You can’t see a cholesterol lowering drug commercial without hearing some poor guy saying he tried everything, but diet and exercise just wasn’t enough.
Once I finish yelling at the TV and vomiting the remnants of my lunch in disgust, I’m reminded that this is just marketing.
The reality, however, is that exercise will not change cholesterol levels very much in the short run (pun intended). I remind patients of this frequently when we have discussions on cholesterol levels. If you want to bring your cholesterol back under control quickly, diet is the only answer.
But for many, the exercise component is much easier to adopt. Dietary changes are perceived as far more invasive. Walk around the block a few days per week? No problem. Avoid refined carbohydrates and processed foods? No way.
Exercise is the LONG term solution to cholesterol levels. This is because the vast majority of cholesterol issues are caused by being prediabetic. There are very few instances where prediabetes is NOT an issue, but it’s a pretty rare situation. Unfortunately, this little tidbit is rarely explained to patients by their doctors. Maybe it’s because most doctors don’t understand the relationship.
This does not mean that exercise is not important for short term management of cholesterol issues because it absolutely is. But all too often the benefits of exercise are not what you would expect them to be.
Patients get frustrated when they exercise and do not take off weight. I have covered the problem with this thought process in a previous blog post that can be read by clicking here.
(A quick note on my recommendations for exercise.
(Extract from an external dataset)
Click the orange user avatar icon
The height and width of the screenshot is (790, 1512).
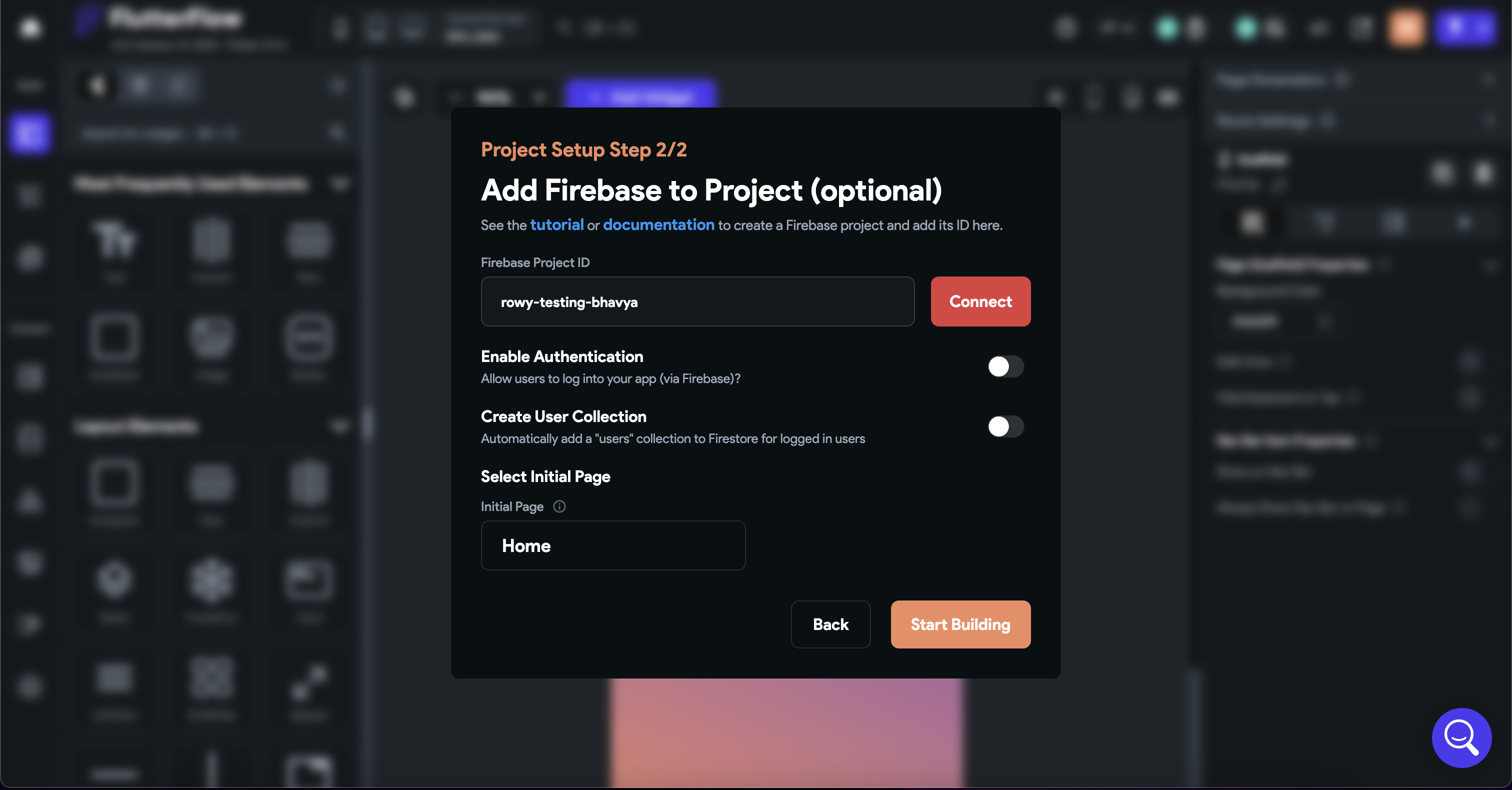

I am a huge fan of short-burst aerobic exercise consisting of some variation of 30 second all-out bursts performed in 10 sets. I strongly do NOT feel that the standard “walk-30 minutes a few times per week” recommendations cut it. Hitting that anaerobic zone is very, very important and the straight walking for exercise protocols do not do it. This is likely why most studies on exercise do not have a short term effect on cholesterol levels. To read more about this feel free to read a prior blog article by clicking here.)
HDL (the “good”) cholesterol is not a single molecule. The reality is that there are some 100+ different forms of HDL cholesterol. But the biggest classification of HDL molecules is into types 1, 2 and 3. HDL (3) is generally considered the most protective form of HDL.
This has to do with an enzyme called paraoxonase-1 (PON1) that has very strong antioxidant properties. PON1 levels are higher in HDL (3) molecules, which likely accounts for the strength of the protection of this type of HDL molecule.
This means that even if you have a high total HDL number, it may not be as protective as you think if most of the HDL is made up of the 1 or 2 subtypes. Although more specific lab testing that includes these HDL subtypes is available, I have found a need to order these because the information from standard lipid profiles is enough for me to understand where your cardiovascular risk lies.
This particular study puts the concepts of exercise, prediabetes and HDL cholesterol subtypes into perspective. In it, researchers studied a group of 39 patients with prediabetes and put them into two groups: a control group and an exercise group who followed a 10-week walk/run training program.
Here’s what the researchers found:
- Exercise did NOT affect cholesterol levels.
- Exercise did, however, increase the activity of the antioxidant paraoxonase-1 (PON1).
- Exercise also decreased the levels of an oxidative stress marker called malondialdehyde.
- Even better, the HDL3 the exercising prediabetic patients protected the blood vessel walls from damage by the high-powered inflammatory molecule tumor necrosis factor-a (TNF-a).
- Exercise also decreased the ability of damaging immune cells to stick to the blood vessel lining (markedly decreased monocyte chemotactic protein-1, vascular cell adhesion molecule-1 expression as well as TNF-alpha-induced monocyte adhesion).
- Lastly, exercise also increased levels of endothelial nitric oxide synthase (leading to higher levels of nitric oxide, a molecule that relaxes the blood vessels).
These are all pretty darn potent and beneficial effects that have been shown to greatly protect against heart disease and stroke. If I had to balance the beneficial effects of these changes against a lower cholesterol level on protection from heart disease, they are not even on the same plane.
In other words, exercising led to very powerful effect on protecting your blood vessels from damage. Given that the bulk of the evidence suggests that statin drugs to lower cholesterol pretty much suck at preventing heart attacks, the review suggests that exercising, whether or not it results in lower cholesterol levels, is far, far more powerful at preventing heart attacks and stroke.
Remember this–you are not exercising to lose weight or to lower your cholesterol. You are exercising BECAUSE IT IS THE RIGHT THING TO DO.